Tiruppur, India’s leading exporter of knitwear contributes around 50 percent of the country’s knitwear exports. As at the end of financial year 2017-18, the industry has earned revenue to the tune of Rs 42,000 crore, including exports and domestic sales. Around 20,000 production units – including micro, small and medium scale enterprises – function in Tiruppur, employing nearly 7 lakh people directly.

However, an industrial cluster that was once growing at 20% saw negative growth in 2017 for the first time in a decade due to demonetization and the roll out of Goods and Services Tax.

“We are slowly getting up. Demonetisation and GST hit the industry bad that there has been no considerable growth in the business since the year 2016-17 and it would be nice if credit and loan mechanisms are relaxed for us,” says Raja M Shanmugam, the President of Tiruppur Exporters’ Association (TEA).

Every year, before the budget, the Central government invites industry leaders to consult on policy issues that concern the garment industry. However, since this year’s budget is an interim budget, before the elections, there was no meeting or consultation process that was carried out by the government. “Our general plea is that this industry is an ever-growing industry and we usually request government to make sharp decisions so that the industry is allowed to realise its full growth prospects. Our demands, hence, were also based on this outlook,” Raja says.

However, the prime demands of the industry as a whole, circles around two major issues: Establishment of ESI hospital and setting up a specialised central board for knitwear headquartered in Tiruppur.

The government sanctioned a 100-bed ESI hospital to Tiruppur, in addition to the one already present, in 2015 at an outlay of Rs 150 crore. The ESI Corporation also gave an in-principle approval for the hospital in 2017. Three years later, the project is yet to take off. “There are some issues with land acquisition as far as we know and that is why the project is stalled. We would like the Prime Minister to step in and accelerate the process so that it starts benefiting the people of Tiruppur soon,” Raja explains.

Set up a dedicated board for knitwear

Another major demand of the industry is the setting up of a dedicated board for knitwear with its central office in Tiruppur. Raja says that this would help in getting on-ground inputs about what is going on in the industry and would aid in the development of all the stakeholders. “Tiruppur is the biggest centre for garment export in the country and right now there is no dedicated authority to listen to our qualms and convey it to the decision-makers. How will those sitting in New Delhi know about the realities of a place like Tiruppur which is far removed from the power centre?” he asks.

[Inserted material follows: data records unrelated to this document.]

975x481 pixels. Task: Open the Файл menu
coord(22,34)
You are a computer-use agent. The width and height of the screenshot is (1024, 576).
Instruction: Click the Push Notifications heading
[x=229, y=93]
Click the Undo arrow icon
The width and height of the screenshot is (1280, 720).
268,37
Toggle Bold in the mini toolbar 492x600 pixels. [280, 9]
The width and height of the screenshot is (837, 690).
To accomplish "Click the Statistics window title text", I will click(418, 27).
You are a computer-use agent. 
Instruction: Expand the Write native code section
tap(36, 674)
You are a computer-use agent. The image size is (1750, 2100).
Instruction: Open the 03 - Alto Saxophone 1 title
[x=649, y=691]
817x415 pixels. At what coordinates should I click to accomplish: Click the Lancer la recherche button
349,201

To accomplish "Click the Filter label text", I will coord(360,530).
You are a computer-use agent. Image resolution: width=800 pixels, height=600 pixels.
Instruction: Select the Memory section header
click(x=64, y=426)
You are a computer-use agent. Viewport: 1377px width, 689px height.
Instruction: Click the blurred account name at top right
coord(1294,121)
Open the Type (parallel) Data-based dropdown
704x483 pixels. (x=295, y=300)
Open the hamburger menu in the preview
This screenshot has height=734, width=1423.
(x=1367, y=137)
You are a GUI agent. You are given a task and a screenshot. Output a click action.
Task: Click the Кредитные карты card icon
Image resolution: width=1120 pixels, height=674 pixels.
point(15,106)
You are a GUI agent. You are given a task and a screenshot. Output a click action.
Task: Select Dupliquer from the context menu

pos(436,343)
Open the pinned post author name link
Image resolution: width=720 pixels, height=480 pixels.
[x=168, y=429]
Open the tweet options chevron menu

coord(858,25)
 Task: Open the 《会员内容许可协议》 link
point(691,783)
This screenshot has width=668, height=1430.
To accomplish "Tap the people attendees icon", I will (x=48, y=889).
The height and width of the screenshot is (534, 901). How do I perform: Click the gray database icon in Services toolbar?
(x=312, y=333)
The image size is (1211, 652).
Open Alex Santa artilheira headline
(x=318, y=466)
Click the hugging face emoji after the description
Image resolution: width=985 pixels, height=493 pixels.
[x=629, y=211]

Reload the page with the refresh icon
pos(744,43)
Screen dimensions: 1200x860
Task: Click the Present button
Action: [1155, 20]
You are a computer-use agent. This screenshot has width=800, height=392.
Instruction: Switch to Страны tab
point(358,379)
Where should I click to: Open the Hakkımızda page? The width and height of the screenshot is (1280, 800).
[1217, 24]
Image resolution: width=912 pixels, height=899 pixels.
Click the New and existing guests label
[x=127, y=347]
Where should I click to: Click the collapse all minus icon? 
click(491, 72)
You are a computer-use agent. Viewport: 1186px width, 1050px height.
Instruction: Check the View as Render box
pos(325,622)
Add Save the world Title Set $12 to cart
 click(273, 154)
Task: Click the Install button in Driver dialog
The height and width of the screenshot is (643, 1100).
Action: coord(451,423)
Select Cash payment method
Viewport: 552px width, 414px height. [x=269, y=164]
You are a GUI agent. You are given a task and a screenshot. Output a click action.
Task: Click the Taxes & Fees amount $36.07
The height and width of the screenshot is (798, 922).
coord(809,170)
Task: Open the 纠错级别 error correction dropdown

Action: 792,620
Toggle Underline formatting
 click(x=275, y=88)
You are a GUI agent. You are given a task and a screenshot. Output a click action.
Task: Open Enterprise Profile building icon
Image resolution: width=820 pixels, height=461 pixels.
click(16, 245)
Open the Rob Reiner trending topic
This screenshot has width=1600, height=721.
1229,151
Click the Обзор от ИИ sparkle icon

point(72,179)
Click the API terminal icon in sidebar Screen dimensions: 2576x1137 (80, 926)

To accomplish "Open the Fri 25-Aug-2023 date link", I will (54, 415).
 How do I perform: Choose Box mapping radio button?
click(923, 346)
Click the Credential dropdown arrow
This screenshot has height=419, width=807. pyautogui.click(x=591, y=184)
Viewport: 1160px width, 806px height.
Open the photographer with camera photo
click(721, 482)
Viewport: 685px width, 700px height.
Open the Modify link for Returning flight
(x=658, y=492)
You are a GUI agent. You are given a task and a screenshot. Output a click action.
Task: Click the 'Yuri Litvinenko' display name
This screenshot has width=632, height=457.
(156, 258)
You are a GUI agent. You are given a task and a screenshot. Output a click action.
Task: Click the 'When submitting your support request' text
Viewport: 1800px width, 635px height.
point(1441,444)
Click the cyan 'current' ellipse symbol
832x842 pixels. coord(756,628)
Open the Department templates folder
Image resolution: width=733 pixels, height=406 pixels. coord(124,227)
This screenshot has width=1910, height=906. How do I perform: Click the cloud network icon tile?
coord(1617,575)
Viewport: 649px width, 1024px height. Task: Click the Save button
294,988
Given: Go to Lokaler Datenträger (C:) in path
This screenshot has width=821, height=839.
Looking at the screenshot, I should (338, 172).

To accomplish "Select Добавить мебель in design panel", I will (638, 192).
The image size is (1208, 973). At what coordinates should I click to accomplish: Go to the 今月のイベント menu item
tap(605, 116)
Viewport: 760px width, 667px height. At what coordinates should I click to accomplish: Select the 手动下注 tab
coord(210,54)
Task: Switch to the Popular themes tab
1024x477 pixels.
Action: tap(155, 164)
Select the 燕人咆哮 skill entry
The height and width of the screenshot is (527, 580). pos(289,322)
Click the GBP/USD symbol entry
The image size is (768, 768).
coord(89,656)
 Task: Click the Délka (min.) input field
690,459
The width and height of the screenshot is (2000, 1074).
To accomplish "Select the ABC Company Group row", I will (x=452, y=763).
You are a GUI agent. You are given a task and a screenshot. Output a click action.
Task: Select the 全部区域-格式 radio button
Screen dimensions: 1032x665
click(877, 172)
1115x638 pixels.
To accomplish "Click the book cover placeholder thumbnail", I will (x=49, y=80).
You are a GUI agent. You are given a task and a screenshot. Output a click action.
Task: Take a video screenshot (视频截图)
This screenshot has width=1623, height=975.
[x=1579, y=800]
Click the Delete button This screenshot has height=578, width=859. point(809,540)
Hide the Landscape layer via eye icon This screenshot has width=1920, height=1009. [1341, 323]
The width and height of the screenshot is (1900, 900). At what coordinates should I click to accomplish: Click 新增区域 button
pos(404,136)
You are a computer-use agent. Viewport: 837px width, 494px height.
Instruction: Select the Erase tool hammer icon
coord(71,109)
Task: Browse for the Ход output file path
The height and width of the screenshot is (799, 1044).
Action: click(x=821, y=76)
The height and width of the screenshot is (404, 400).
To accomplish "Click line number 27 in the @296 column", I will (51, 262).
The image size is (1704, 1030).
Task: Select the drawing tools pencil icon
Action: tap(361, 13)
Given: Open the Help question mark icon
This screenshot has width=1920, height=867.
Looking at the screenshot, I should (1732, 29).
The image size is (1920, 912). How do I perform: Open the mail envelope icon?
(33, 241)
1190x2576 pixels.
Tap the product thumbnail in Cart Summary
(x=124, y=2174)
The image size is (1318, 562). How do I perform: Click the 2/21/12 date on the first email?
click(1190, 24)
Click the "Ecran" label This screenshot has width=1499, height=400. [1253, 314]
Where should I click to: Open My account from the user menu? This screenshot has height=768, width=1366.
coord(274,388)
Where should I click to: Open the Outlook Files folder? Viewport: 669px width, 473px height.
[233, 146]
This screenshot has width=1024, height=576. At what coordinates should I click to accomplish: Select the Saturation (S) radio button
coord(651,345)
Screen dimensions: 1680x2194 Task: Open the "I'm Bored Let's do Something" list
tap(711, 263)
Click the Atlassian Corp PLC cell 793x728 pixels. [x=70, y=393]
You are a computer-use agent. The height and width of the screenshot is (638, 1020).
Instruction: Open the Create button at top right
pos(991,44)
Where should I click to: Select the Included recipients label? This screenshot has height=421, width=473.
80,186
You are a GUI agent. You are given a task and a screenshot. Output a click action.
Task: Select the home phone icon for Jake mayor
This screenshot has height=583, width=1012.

Labour and MSME-friendly initiatives

Apart from these two major concerns, representatives of the Tiruppur garment sector have also been pressing for the establishment of a labour-supportive infrastructure such as housing colonies and a research and development park for a long time now. “Providing decent housing for the migrant labour working here will help them focus on the work and also to attract more people from all corners of the country,” Raja points out. Since two-thirds of the industry consists of small and medium scale units, which cannot afford to have their own research wing, it would make them competitive if there is a central pool of R&D talents from which they can pay and take designs from, he adds.

Addressing trade restrictions to promote competition

Another worry the industry has is the trade restrictions that are in place for India to export to the US and European markets. Raja says that in a market where competitive products are offered by countries such as Vietnam and Cambodia, a bigger country like India has more limitations to take its products global. “Since those countries are categorised as under-developed countries, their products are designated duty-free in European and American markets. India is tagged as a developing nation and so we don’t enjoy such privilege for our products and hence we are made to pay entry tax when our products are sent there,” he explains.

The move is slowly killing the industry since a lot of production units here are small scale business who are affected due to this restriction and Raja Shanmugam wants the government to try and address this issue. “We have been blessed with two important factors in comparison with the other countries. We have high manpower availability and raw material, which are the two most important inputs for this industry. Hence, we want the government to do something about it,” he adds. The representatives from TEA are planning to present their demands in person to PM Modi during his visit to the city in February.